Facing a midnight local time (6 p.m. EDT) target to conclude a framework accord, substantial differences persisted with officials predicting a long day of talks that may or may not result in success. The top diplomats of four of the five permanent members of the U.N. Security Council and Germany met alone and then with Iran's foreign minister to try to bridge the remaining gaps. They hope to hammer out an understanding that would serve as the basis for a final accord to be reached by the end of June.

It was not immediately clear what missing the deadline would mean for the nearly two years of negotiations that have been twice extended since an interim agreement was reached in November 2013. Most countries involved have said they are not interested in another extension, although they have also said that the interim agreement will remain in place until July 1, suggesting talks could continue.

"Long day ahead," the spokeswoman for the U.S. State Department said in a tweet announcing the early Tuesday morning start of the foreign ministers' meeting with Iranian officials.

Late Monday, Secretary of State John Kerry told a CNN reporter that "everyone knows the meaning of tomorrow," adding that "there are still some tricky issues."

Kerry has been meeting with his Iranian counterpart Mohammad Javad Zarif in the Swiss town of Lausanne since Thursday in an intense effort to reach a political understanding on terms that would curb Iran's nuclear activities in exchange for sanctions relief.

Kerry and others at the table said the sides have made some progress, with Iran considering demands for further cuts to its uranium enrichment program but pushing back on how long it must limit technology it could use to make atomic arms. In addition to sticking points on research and development, differences remain on the timing and scope of sanctions removal, the officials said.

German Foreign Minister Frank-Walter Steinmeier said Monday that Iran's expectations from the talks are "very ambitious" and not yet acceptable to his country or the other five negotiating: the U.S., Britain, China, France and Russia.
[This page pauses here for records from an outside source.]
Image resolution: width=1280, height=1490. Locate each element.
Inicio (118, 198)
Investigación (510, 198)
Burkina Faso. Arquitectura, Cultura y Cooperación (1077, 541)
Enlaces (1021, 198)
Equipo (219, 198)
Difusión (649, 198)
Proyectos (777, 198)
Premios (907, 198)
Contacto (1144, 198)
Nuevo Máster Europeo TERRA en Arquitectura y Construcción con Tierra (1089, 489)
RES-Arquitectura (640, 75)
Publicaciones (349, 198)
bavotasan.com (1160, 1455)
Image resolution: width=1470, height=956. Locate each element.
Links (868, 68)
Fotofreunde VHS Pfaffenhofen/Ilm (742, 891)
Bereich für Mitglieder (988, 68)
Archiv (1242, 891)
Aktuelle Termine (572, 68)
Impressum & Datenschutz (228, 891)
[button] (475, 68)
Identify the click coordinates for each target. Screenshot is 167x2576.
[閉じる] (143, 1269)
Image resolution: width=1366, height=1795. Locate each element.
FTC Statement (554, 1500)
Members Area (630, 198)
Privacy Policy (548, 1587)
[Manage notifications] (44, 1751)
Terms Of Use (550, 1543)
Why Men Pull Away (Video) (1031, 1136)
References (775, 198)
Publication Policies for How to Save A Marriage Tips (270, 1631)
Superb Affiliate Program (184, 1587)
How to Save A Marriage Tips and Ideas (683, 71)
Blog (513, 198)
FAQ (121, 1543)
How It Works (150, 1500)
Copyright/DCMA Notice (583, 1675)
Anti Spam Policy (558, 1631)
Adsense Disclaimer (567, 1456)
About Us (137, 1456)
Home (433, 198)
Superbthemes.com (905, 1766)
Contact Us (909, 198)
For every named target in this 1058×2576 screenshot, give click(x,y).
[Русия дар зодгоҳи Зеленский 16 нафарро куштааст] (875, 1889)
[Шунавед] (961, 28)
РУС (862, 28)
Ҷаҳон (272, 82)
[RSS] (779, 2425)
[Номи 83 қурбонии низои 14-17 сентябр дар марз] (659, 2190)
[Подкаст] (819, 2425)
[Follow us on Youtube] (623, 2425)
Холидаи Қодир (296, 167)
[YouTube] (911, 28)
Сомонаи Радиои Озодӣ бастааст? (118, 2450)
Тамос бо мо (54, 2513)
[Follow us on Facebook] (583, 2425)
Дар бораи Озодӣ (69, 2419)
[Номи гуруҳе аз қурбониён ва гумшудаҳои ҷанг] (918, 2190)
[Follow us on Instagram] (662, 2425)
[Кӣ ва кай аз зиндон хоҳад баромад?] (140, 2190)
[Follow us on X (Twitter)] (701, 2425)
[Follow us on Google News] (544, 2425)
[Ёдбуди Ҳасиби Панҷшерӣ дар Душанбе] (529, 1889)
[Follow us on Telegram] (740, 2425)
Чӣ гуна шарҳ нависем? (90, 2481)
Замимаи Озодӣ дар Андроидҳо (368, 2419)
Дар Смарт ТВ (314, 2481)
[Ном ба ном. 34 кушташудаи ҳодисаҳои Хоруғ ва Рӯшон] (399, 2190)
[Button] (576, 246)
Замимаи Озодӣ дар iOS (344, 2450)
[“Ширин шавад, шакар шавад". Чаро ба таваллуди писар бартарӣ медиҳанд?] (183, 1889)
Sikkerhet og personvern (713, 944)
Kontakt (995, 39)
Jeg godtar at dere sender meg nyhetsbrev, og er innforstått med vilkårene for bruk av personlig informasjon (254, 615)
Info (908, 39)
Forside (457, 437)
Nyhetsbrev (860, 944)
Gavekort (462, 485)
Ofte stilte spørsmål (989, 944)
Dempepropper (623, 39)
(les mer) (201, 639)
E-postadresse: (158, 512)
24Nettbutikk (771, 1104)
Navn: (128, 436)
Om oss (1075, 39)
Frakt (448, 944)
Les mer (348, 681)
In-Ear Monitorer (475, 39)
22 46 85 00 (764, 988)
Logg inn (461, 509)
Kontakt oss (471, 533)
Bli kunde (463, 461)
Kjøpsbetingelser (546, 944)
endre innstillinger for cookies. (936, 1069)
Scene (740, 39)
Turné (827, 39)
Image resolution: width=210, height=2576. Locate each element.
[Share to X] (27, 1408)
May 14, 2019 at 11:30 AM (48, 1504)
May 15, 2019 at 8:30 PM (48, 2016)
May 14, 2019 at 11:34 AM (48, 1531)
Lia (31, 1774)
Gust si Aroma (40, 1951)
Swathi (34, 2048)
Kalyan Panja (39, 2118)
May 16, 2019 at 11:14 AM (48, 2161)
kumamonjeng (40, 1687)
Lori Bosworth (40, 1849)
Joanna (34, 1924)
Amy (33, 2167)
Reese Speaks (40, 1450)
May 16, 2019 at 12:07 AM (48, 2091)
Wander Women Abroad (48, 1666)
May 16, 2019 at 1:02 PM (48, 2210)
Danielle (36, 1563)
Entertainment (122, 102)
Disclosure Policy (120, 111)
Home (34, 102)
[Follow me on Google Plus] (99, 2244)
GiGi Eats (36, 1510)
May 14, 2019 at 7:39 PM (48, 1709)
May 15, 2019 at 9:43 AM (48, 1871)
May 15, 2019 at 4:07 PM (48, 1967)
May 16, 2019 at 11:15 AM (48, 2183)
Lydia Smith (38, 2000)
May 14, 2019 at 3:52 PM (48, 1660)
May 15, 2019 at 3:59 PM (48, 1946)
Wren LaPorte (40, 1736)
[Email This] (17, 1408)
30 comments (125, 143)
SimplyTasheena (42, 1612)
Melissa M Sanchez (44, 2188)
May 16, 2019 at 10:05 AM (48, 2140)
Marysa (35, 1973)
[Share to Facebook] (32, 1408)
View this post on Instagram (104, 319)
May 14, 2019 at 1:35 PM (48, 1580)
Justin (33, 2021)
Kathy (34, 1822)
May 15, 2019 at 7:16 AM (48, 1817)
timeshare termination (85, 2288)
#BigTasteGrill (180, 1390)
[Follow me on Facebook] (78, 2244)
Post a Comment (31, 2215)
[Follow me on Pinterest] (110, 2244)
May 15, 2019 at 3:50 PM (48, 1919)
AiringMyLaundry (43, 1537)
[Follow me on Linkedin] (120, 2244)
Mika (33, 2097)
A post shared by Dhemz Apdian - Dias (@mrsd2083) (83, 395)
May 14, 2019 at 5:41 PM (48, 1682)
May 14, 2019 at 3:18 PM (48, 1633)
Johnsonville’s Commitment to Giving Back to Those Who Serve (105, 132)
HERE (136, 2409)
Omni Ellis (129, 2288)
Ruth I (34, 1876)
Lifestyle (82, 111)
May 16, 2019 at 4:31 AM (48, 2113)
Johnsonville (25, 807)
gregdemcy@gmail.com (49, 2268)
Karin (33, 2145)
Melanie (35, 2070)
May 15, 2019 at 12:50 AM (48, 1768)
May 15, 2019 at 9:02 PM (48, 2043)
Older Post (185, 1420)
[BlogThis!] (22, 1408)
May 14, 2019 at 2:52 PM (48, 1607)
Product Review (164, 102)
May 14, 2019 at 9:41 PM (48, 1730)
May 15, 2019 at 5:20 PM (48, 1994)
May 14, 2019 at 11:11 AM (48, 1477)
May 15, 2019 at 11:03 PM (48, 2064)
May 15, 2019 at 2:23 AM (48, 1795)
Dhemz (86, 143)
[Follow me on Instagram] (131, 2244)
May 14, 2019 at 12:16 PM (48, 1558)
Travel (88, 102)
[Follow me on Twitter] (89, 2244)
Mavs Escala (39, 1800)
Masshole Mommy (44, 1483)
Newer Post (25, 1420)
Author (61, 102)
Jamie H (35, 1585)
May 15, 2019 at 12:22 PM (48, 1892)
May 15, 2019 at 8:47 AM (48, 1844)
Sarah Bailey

Russian Foreign Minister Sergey Lavrov left the talks on Monday and planned to return only if the prospects for a deal looked good.

Iran's deputy foreign minister, Abbas Araghchi, told Iranian state television on Monday that the talks were not likely to reach any conclusion until "tomorrow or the day after tomorrow."

The Obama administration says any deal will stretch the time Iran needs to make a nuclear weapon from the present two to three months to at least a year. But critics object that it would keep Tehran's nuclear technology intact.

Officials in Lausanne said the sides were advancing on limits to aspects of Iran's program to enrich uranium, which can be used to make the core of a nuclear warhead.

Tehran has said it is willing to address concerns about its stockpiles of enriched uranium, although it has denied that will involve shipping it out of the country, as some Western officials have said. One official said on Monday that Iran might deal with the issue by diluting its stocks to a level that would not be weapons grade.

Uranium enrichment has been the chief concern in over more than a decade of international attempts to cap Iran's nuclear programs. But Western officials say the main obstacles to a deal are no longer enrichment-related but instead the type and length of restrictions on Tehran's research and development of advanced centrifuges and the pace of sanctions-lifting.

Over the past weeks, Iran has moved from demanding that it be allowed to keep nearly 10,000 centrifuges enriching uranium, to agreeing to 6,000. The officials said Tehran now may be ready to accept even fewer.

Tehran says it wants to enrich only for energy, science, industry and medicine. But many countries fear Iran could use the technology to make weapons-grade uranium.